Your objective:
Your reply should be an exact copy of the lines from the one that holds "Instruction: Click the Adulti chevron arrow" to the end of the data below.

----------

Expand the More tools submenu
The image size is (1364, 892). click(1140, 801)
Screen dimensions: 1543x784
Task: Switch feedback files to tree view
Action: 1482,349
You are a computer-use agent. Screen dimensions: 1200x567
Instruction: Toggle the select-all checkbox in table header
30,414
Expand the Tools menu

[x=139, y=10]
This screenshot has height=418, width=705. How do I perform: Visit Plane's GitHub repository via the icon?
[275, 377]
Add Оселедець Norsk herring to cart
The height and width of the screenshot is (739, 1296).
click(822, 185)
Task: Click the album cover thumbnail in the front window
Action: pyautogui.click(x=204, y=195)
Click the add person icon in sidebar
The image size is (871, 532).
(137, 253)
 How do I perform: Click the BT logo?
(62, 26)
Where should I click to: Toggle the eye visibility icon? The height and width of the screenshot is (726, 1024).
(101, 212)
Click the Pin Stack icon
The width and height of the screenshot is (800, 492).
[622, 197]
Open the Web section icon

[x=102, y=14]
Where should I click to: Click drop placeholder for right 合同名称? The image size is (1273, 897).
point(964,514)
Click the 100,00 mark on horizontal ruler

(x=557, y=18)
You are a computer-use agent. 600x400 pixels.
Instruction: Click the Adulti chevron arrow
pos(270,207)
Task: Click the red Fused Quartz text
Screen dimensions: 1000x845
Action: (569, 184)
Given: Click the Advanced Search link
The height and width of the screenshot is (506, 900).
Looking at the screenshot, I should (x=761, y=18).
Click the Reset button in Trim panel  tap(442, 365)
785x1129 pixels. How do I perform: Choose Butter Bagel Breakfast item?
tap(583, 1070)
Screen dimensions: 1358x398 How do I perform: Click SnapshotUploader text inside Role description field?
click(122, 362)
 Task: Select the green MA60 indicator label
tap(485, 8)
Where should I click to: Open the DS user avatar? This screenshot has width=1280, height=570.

----------

Exercise response:
Instruction: Click the Adulti chevron arrow
pos(270,207)
Task: Click the red Fused Quartz text
Screen dimensions: 1000x845
Action: (569, 184)
Given: Click the Advanced Search link
The height and width of the screenshot is (506, 900).
Looking at the screenshot, I should (x=761, y=18).
Click the Reset button in Trim panel  tap(442, 365)
785x1129 pixels. How do I perform: Choose Butter Bagel Breakfast item?
tap(583, 1070)
Screen dimensions: 1358x398 How do I perform: Click SnapshotUploader text inside Role description field?
click(122, 362)
 Task: Select the green MA60 indicator label
tap(485, 8)
Where should I click to: Open the DS user avatar? This screenshot has width=1280, height=570.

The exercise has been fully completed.